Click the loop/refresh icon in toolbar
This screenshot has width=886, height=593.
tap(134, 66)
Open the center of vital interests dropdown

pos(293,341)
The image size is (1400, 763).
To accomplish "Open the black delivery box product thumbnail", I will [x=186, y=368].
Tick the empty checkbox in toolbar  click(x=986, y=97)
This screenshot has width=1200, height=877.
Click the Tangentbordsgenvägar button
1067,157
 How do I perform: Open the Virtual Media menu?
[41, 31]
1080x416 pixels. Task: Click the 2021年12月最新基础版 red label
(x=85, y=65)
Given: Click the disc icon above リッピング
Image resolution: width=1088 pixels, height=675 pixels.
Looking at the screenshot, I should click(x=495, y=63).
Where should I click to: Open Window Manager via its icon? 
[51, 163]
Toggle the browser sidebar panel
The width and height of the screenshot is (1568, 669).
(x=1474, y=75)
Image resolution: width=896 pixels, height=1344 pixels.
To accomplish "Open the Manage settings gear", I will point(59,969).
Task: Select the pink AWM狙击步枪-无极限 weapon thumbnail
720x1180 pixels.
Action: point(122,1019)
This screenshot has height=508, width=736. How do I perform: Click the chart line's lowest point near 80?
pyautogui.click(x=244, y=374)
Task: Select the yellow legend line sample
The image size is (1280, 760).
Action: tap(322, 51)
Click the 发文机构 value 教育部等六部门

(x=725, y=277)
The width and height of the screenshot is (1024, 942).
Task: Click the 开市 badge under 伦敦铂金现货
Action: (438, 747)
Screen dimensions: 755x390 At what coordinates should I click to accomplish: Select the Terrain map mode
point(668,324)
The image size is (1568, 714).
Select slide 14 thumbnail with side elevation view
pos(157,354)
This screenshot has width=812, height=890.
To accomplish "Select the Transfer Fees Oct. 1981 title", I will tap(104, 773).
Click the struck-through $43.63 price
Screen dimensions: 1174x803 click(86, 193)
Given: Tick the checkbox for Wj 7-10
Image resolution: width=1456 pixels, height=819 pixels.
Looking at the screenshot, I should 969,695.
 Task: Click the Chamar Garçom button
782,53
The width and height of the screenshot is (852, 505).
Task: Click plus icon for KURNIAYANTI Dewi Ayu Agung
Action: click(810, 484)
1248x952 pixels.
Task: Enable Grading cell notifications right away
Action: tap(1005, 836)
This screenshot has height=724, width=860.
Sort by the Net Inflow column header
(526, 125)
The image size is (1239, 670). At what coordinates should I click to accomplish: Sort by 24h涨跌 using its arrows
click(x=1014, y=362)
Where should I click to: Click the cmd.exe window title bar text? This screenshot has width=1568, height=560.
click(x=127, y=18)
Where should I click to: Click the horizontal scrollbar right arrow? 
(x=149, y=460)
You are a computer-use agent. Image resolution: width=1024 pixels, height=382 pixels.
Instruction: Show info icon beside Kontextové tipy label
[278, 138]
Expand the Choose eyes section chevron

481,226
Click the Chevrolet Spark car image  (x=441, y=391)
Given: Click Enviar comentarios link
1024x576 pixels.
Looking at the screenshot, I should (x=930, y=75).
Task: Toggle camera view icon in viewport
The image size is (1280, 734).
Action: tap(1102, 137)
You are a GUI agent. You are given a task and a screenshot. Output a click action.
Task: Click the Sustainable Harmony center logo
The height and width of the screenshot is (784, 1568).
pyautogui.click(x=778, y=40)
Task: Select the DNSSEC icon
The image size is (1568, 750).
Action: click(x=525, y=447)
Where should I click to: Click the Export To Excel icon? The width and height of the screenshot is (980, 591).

==============================

### EXERCISE INSTRUCTIONS
Nothing in the data should be altered; please repeat it exactly.

### WORKED SOLUTION
Click the loop/refresh icon in toolbar
This screenshot has width=886, height=593.
tap(134, 66)
Open the center of vital interests dropdown

pos(293,341)
The image size is (1400, 763).
To accomplish "Open the black delivery box product thumbnail", I will [x=186, y=368].
Tick the empty checkbox in toolbar  click(x=986, y=97)
This screenshot has width=1200, height=877.
Click the Tangentbordsgenvägar button
1067,157
 How do I perform: Open the Virtual Media menu?
[41, 31]
1080x416 pixels. Task: Click the 2021年12月最新基础版 red label
(x=85, y=65)
Given: Click the disc icon above リッピング
Image resolution: width=1088 pixels, height=675 pixels.
Looking at the screenshot, I should click(x=495, y=63).
Where should I click to: Open Window Manager via its icon? 
[51, 163]
Toggle the browser sidebar panel
The width and height of the screenshot is (1568, 669).
(x=1474, y=75)
Image resolution: width=896 pixels, height=1344 pixels.
To accomplish "Open the Manage settings gear", I will point(59,969).
Task: Select the pink AWM狙击步枪-无极限 weapon thumbnail
720x1180 pixels.
Action: point(122,1019)
This screenshot has height=508, width=736. How do I perform: Click the chart line's lowest point near 80?
pyautogui.click(x=244, y=374)
Task: Select the yellow legend line sample
The image size is (1280, 760).
Action: tap(322, 51)
Click the 发文机构 value 教育部等六部门

(x=725, y=277)
The width and height of the screenshot is (1024, 942).
Task: Click the 开市 badge under 伦敦铂金现货
Action: (438, 747)
Screen dimensions: 755x390 At what coordinates should I click to accomplish: Select the Terrain map mode
point(668,324)
The image size is (1568, 714).
Select slide 14 thumbnail with side elevation view
pos(157,354)
This screenshot has width=812, height=890.
To accomplish "Select the Transfer Fees Oct. 1981 title", I will tap(104, 773).
Click the struck-through $43.63 price
Screen dimensions: 1174x803 click(86, 193)
Given: Tick the checkbox for Wj 7-10
Image resolution: width=1456 pixels, height=819 pixels.
Looking at the screenshot, I should 969,695.
 Task: Click the Chamar Garçom button
782,53
The width and height of the screenshot is (852, 505).
Task: Click plus icon for KURNIAYANTI Dewi Ayu Agung
Action: click(810, 484)
1248x952 pixels.
Task: Enable Grading cell notifications right away
Action: tap(1005, 836)
This screenshot has height=724, width=860.
Sort by the Net Inflow column header
(526, 125)
The image size is (1239, 670). At what coordinates should I click to accomplish: Sort by 24h涨跌 using its arrows
click(x=1014, y=362)
Where should I click to: Click the cmd.exe window title bar text? This screenshot has width=1568, height=560.
click(x=127, y=18)
Where should I click to: Click the horizontal scrollbar right arrow? 
(x=149, y=460)
You are a computer-use agent. Image resolution: width=1024 pixels, height=382 pixels.
Instruction: Show info icon beside Kontextové tipy label
[278, 138]
Expand the Choose eyes section chevron

481,226
Click the Chevrolet Spark car image  (x=441, y=391)
Given: Click Enviar comentarios link
1024x576 pixels.
Looking at the screenshot, I should (x=930, y=75).
Task: Toggle camera view icon in viewport
The image size is (1280, 734).
Action: tap(1102, 137)
You are a GUI agent. You are given a task and a screenshot. Output a click action.
Task: Click the Sustainable Harmony center logo
The height and width of the screenshot is (784, 1568).
pyautogui.click(x=778, y=40)
Task: Select the DNSSEC icon
The image size is (1568, 750).
Action: click(x=525, y=447)
Where should I click to: Click the Export To Excel icon? The width and height of the screenshot is (980, 591).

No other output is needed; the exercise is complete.